Elizabeth insists on the name John. The crowd turns to Zechariah for the final word. Still unable to speak, he asks for a writing tablet and writes, “His name is John.” At that moment, his tongue is loosed, and he begins to praise God.

God did not restore Zechariah’s voice when the angel left, or when Elizabeth became pregnant, or even at the baby’s birth. His voice returned when his obedience lined up with God’s word. Obedience opened his mouth.

Scripture connects blessing with obedience again and again. “Blessed are those who keep his testimonies, who seek him with their whole heart” (Psalm 119:2).

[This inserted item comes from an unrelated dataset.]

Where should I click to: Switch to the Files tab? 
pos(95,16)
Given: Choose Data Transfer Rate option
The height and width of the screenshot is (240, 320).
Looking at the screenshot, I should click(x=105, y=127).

Jesus says, “Whoever has my commandments and keeps them, he it is who loves me” (John 14:21). We can call Jesus “Lord,” but it means little if we refuse to do what He says (Luke 6:46).

Once Zechariah obeyed, God not only restored his speech. He filled him with the Holy Spirit and gave him a prophetic word about the coming Savior. The man who had been silent for months suddenly became a loud witness to God’s mercy, faithfulness, and salvation.

That is what obedience does. It does more than change our behavior. It changes our desires, our words, and even our identity. God takes our weakness and turns it into a testimony. He takes our doubt and turns it into a declaration. He takes our silence and fills it with praise.

When we obey, we step into the flow of what God is already doing. Like Zechariah, we find that our story becomes part of a much larger story that points to Christ.
 
PUTTING IT INTO PRACTICE

Here are a few simple ways to live out Sunday’s message this week:
  • Take a few minutes each day to be quiet before God and honestly tell Him where you feel His silence the most.
  • Ask the Lord to show you one area where you have hesitated to obey, then take one small step of obedience in that area.
  • Encourage someone who is walking through a long season of waiting. Remind them that God has not forgotten them.
 
CONSIDER THIS…
  • Where in my life do I feel like God has been silent, and how might He be using that silence to shape my faith
  • Is there an area where doubt has slowed down my obedience to what I already know God has asked me to do
  • What might God want to do through my life if I fully trusted and obeyed Him in this season
 
CLOSING THOUGHT

The story of Zechariah shows us that God is at work even when He seems quiet. Silence tests our faith. Doubt tests our obedience. Obedience opens our mouths.

If you are in a season of silence, it does not mean God has abandoned you. He may be preparing something far greater than you can see right now. When His word comes, the question will be whether you will trust Him enough to obey.

As we move through this Advent season, may we listen for His voice, trust His timing, and walk in obedience so that our lives can declare the greatness of the Savior who broke the silence and stepped into our world.